So You Think You Can Scale Up Autonomous Robot Data Collection?

A long-standing goal in robot learning is to develop methods for robots to acquire new skills autonomously. While reinforcement learning (RL) comes with the promise of enabling autonomous data collection, it remains challenging to scale in the real-world partly due to the significant effort required for environment design and instrumentation, including the need for designing reset functions or accurate success detectors. On the other hand, imitation learning (IL) methods require little to no environment design effort, but instead require significant human supervision in the form of collected demonstrations. To address these shortcomings, recent works in autonomous IL start with an initial seed dataset of human demonstrations that an autonomous policy can bootstrap from. While autonomous IL approaches come with the promise of addressing the challenges of autonomous RL as well as pure IL strategies, in this work, we posit that such techniques do not deliver on this promise and are still unable to scale up autonomous data collection in the real world. Through a series of real-world experiments, we demonstrate that these approaches, when scaled up to realistic settings, face much of the same scaling challenges as prior attempts in RL in terms of environment design. Further, we perform a rigorous study of autonomous IL methods across different data scales and 7 simulation and real-world tasks, and demonstrate that while autonomous data collection can modestly improve performance, simply collecting more human data often provides significantly more improvement. Our work suggests a negative result: that scaling up autonomous data collection for learning robot policies for real-world tasks is more challenging and impractical than what is suggested in prior work. We hope these insights about the core challenges of scaling up data collection help inform future efforts in autonomous learning.

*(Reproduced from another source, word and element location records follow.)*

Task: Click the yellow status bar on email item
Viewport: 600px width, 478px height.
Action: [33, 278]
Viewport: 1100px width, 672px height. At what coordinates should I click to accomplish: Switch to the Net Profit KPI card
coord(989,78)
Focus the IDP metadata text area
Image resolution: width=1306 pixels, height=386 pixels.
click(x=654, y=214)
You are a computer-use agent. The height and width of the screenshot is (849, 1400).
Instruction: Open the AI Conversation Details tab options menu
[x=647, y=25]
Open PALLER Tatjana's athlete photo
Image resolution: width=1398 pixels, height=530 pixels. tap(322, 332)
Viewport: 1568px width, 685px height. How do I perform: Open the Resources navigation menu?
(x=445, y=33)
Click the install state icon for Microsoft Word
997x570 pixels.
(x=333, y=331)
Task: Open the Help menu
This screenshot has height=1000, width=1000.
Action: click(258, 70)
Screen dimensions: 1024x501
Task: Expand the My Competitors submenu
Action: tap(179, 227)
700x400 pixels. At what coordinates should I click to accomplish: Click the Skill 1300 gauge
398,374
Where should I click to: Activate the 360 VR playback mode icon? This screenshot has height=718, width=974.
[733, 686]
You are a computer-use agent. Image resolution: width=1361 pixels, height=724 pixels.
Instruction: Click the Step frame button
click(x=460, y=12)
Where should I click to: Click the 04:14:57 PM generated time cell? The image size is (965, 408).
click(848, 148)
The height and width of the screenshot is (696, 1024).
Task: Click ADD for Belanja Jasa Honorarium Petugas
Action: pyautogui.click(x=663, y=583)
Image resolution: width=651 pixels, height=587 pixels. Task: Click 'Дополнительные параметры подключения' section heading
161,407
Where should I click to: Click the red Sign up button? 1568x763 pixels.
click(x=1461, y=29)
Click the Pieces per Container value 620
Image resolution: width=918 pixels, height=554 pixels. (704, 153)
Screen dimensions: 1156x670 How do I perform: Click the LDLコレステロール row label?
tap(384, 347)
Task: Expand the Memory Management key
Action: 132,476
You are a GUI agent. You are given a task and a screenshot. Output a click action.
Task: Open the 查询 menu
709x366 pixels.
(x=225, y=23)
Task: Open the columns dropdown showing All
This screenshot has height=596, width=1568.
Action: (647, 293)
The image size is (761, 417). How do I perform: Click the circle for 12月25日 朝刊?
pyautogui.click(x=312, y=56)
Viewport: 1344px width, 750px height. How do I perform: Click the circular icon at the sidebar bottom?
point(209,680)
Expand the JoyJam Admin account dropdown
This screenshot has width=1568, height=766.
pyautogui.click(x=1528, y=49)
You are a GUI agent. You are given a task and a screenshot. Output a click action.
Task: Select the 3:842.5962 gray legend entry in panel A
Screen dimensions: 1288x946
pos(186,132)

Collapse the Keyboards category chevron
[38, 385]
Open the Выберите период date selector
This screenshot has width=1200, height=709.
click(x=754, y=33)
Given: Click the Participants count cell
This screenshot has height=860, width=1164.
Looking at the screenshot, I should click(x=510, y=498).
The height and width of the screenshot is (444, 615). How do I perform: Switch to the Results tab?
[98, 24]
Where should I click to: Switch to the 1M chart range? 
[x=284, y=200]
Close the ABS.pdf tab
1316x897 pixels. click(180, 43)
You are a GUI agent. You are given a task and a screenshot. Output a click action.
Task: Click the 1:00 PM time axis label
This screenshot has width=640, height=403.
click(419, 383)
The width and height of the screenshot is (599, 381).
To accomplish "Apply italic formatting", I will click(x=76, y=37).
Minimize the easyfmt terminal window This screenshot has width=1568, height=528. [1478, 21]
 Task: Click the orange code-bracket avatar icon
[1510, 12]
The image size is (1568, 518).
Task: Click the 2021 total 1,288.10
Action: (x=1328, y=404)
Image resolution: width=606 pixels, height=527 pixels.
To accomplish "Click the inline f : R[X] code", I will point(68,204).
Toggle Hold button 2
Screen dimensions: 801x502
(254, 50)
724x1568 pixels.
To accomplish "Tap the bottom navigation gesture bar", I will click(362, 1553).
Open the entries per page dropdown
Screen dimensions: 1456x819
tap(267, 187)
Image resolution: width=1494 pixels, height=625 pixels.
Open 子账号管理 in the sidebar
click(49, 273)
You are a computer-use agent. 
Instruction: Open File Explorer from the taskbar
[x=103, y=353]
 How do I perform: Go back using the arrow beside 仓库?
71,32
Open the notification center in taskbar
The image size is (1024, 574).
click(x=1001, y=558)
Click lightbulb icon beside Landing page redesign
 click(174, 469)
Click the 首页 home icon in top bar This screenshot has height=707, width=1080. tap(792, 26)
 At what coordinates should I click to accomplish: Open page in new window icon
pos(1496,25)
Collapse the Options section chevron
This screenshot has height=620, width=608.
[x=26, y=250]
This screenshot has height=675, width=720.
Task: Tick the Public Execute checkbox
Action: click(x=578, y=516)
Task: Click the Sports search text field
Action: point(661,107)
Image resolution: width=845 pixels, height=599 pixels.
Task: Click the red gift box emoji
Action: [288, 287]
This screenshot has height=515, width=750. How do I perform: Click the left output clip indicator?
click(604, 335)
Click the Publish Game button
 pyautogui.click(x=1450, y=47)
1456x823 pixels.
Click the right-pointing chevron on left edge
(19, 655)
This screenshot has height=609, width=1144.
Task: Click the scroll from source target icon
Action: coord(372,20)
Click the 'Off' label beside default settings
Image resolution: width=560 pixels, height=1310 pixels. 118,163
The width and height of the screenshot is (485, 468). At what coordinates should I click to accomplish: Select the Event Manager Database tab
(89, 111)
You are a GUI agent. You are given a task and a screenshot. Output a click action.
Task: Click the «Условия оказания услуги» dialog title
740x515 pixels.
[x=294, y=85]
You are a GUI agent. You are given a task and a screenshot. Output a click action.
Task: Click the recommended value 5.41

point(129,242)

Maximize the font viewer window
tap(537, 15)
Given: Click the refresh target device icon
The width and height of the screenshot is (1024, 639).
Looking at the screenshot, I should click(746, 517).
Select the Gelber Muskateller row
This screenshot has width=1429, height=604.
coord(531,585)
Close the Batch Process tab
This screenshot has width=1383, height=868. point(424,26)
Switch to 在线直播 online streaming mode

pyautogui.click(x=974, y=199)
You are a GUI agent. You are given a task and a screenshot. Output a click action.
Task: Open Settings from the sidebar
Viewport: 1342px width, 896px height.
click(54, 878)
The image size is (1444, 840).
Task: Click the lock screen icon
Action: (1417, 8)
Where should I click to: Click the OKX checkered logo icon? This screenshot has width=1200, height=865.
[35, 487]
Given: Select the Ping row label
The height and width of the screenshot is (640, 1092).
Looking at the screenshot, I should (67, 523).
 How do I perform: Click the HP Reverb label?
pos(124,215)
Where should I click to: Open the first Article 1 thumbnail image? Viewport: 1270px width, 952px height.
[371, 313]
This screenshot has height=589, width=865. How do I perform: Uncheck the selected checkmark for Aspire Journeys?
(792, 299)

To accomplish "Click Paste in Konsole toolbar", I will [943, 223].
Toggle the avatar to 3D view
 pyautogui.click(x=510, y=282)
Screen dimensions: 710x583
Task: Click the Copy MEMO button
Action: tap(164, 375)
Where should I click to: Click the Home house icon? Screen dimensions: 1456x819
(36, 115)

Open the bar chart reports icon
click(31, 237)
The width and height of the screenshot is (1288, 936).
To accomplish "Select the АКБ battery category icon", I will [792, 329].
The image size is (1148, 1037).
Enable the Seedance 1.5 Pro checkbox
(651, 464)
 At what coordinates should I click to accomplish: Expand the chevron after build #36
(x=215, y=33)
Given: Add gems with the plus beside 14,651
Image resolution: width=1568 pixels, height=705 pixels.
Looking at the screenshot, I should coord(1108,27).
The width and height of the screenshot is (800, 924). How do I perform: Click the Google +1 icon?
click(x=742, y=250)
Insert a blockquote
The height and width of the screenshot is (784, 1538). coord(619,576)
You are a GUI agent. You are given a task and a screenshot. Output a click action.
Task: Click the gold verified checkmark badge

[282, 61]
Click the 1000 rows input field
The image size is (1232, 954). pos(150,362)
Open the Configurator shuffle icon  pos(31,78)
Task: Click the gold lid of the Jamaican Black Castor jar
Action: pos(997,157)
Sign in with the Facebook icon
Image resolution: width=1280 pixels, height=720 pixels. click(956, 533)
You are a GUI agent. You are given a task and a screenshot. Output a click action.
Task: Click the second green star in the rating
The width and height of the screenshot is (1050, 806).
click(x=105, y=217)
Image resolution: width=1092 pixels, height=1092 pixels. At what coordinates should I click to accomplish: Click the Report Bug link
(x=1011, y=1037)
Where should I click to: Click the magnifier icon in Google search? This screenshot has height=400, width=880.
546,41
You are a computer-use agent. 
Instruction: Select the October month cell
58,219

翻译：机器人学习领域的一个长期目标是开发使机器人能够自主获取新技能的方法。尽管强化学习（RL）有望实现自主数据收集，但在现实世界中扩展仍然具有挑战性，部分原因是环境设计和仪器化需要大量工作，包括设计重置函数或精确的成功检测器。另一方面，模仿学习（IL）方法几乎不需要环境设计工作，但需要大量人类监督，以收集演示的形式进行。为了解决这些缺点，自主IL的最新研究从人类演示的初始种子数据集开始，自主策略可以从中进行引导。尽管自主IL方法有望解决自主RL以及纯IL策略的挑战，但在这项工作中，我们认为这些技术并未兑现这一承诺，并且仍然无法在现实世界中扩展自主数据收集。通过一系列现实世界实验，我们证明这些方法在扩展到现实环境时，面临与先前RL尝试中许多相同的扩展挑战，尤其是在环境设计方面。此外，我们对自主IL方法在不同数据规模和7个模拟及现实任务中进行了严格研究，结果表明，虽然自主数据收集可以适度提高性能，但仅仅收集更多人类数据通常能带来显著更大的改进。我们的工作提出了一个负面结果：为学习现实世界任务的机器人策略而扩展自主数据收集，比先前工作中所暗示的更具挑战性且不切实际。我们希望这些关于扩展数据收集核心挑战的见解，能为未来自主学习的努力提供参考。